La Révolte des enfants des Vermiraux

Livre élaboré à partir d’une recherche pour une thèse, il présente les récits et témoignages de l’époque. En 1882 dans l’Yonne, aux Vermiraux nait l’Institut pour le redressement intellectuel des anormaux, nerveux, arriérés et rachitiques. Deux lieux distincts, un pour les garçons et un pour les filles. Le projet tel que présenté en 1905 est presque idyllique. Très vite les conditions de dégradent, et les violences subies sont telles que les enfants se révoltent.  La presse nationale révèle les faits, un procès a lieu, les responsables sont condamnés en 1911.

Un projet ambitieux

« Des enfants rendus à la santé mis à même de gagner honnêtement leur vie, permet en étant fier du passé de tout espérer de l’avenir. » Une inauguration prestigieuse en 1905.

« Tout est prévu pour que les élèves profitent des bienfaits d’une cure d’altitude, d’une cure sylvestre, d’une cure d’air extra-pur, combinées avec les bienfaits d’une instruction médico-pédagogique bien compris. » Tout est pensé, habillement, nourriture, literie, travail, récréations et même un pécule. Des conditions presque idylliques.

Prémisses du désastre

Suicide suite à des maltraitances sexuelles. 1909 mise en cause du gardien Laresche pour actes de pédophilie : mais non-lieu, alors que les faits à sa charge sont largement prouvés. Nourriture immonde, enfants mal ou pas soignés. Privations répétées. Enfants vêtus de loques, literie pourrie qui entraîne des plaies. « Ils étaient une dizaine, muets, rampants, sales, décharnés, à moitié vêtus. » « Locaux malsains, murs ruisselants d’eau, pas de médicaments… » Les pensionnaires cherchent à s’évader, car ils préfèrent encore la prison ! Entre 1908 et 1910 s’accumulent des faits de surviolence : 8 récits d’enfants conduits à mourir à cause des conditions qui leur sont faites.

L’enrichissement

Un chapitre décrit comment Landrin et les propriétaires des Vermiraux se sont enrichis : « Ils touchaient des deux mains », de l’administration mais aussi en faisant travailler les jeunes dans les fermes, ou en les prenant comme gardiens, sans les déclarer.

La Révolte et le procès

En juillet 1910 durant une semaine, les jeunes provoquent de nombreux dégâts matériels mais le procureur, M. Grébault, redirige son enquête envers les propriétaires. Si un journal comme Le Matin reprend les récits des enfants,, La Bourgogne prend fait et cause pour les propriétaires. Le récit du procès est fait au travers de la Presse et des dépositions des uns et des autres. Les mis en cause ne cessent de s’écrier : «  C’est faux ! Nous sommes des victimes. » Grâce au juge d’instruction M.Guidon et au procureur des condamnations à de la prison ferme sont prononcées.. Gabriel Latouche dans l’Eclair met en évidence au-delà de toutes les maltraitances subies, les détournements financiers effectués par Landrin, environ 150 0000 francs

L’économie des secrets

Après avoir livré les témoignages et les points de vue, suit une analyse qui resitue l’affaire dans son époque : « elle dépassait la norme de son temps » et pointe le rôle fondamental des intérêts financiers en jeu. La postface resitue l’affaire des Vermiraux par rapport aux autres de l’époque dont Belle Ile et  évoque le rôle d’Alexis Danan, fondateur d’Enfance Majuscule. « Les mêmes causes produisent les mêmes effets : de la main d’œuvre bon marché, des possibilités de détournements de fonds sans risque,…des victimes sans défense livrées à toutes sortes de perversion » Et l’histoire se répète ici et ailleurs de nos jours, Hélas !

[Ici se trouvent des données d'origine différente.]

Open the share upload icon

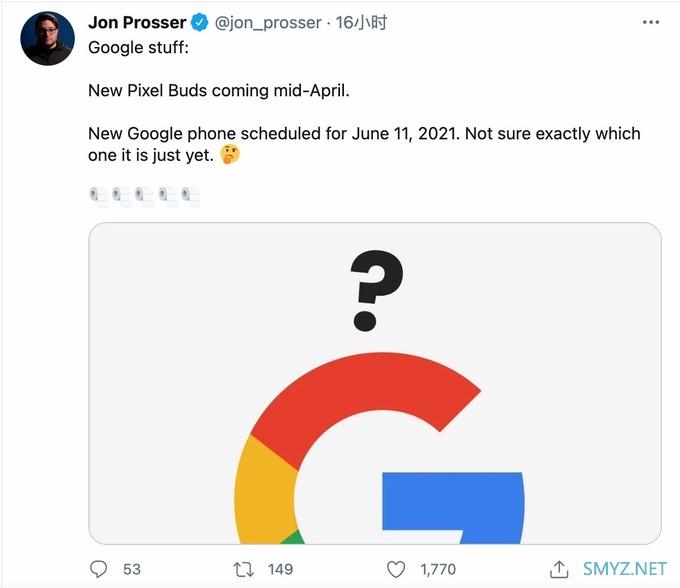tap(559, 569)
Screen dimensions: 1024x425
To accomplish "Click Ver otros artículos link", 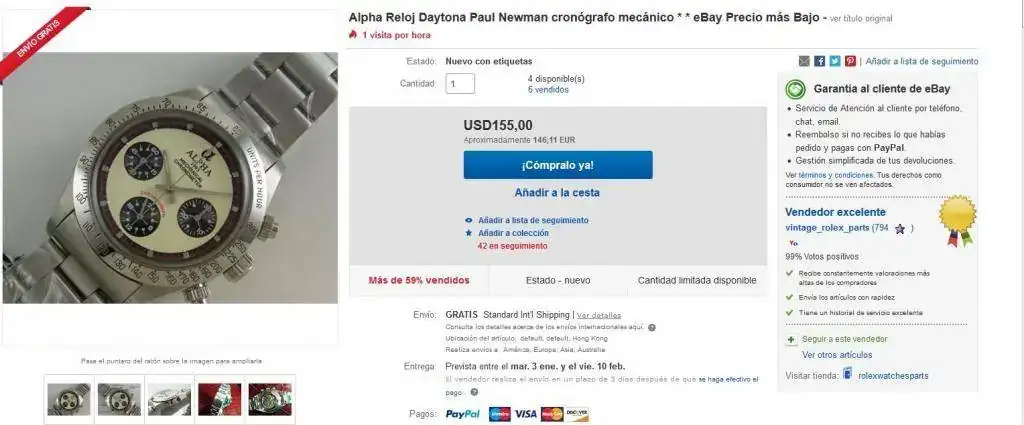I will click(x=837, y=355).

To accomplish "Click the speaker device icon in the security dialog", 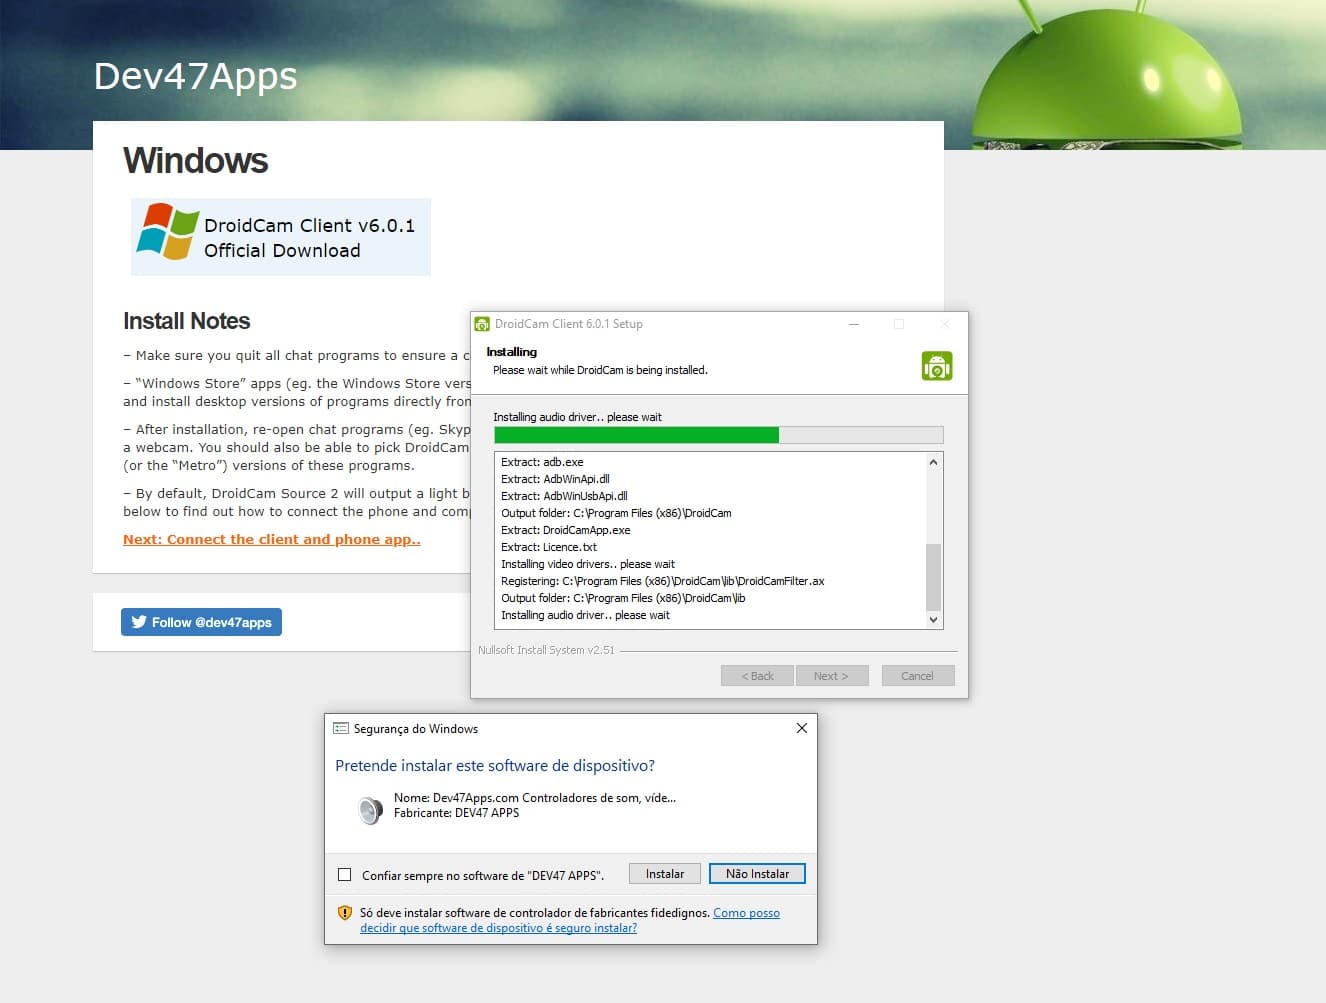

En 2018, ce travail d’Emmanuelle Jouet, publié par L’œil d’or, mémoires et miroirs, a donné lieu à un téléfilm : La Révolte des innocents. C’est avec stupeur que j’ai découvert cette affaire ! Je connaissais la Révolte de Belle Ile, immortalisée par Prévert dans la Chasse à l’enfant (1934), les publications d’Alexis Danan qui ont permis la fermeture des colonies pénitentiaires dans la France de l’après-guerre. Il y avait eu un avant et hélas, chaque jour, nous pouvons constater que des institutions qui doivent soigner, préserver, deviennent maltraitantes, parfois, voire souvent, pour des raisons économiques.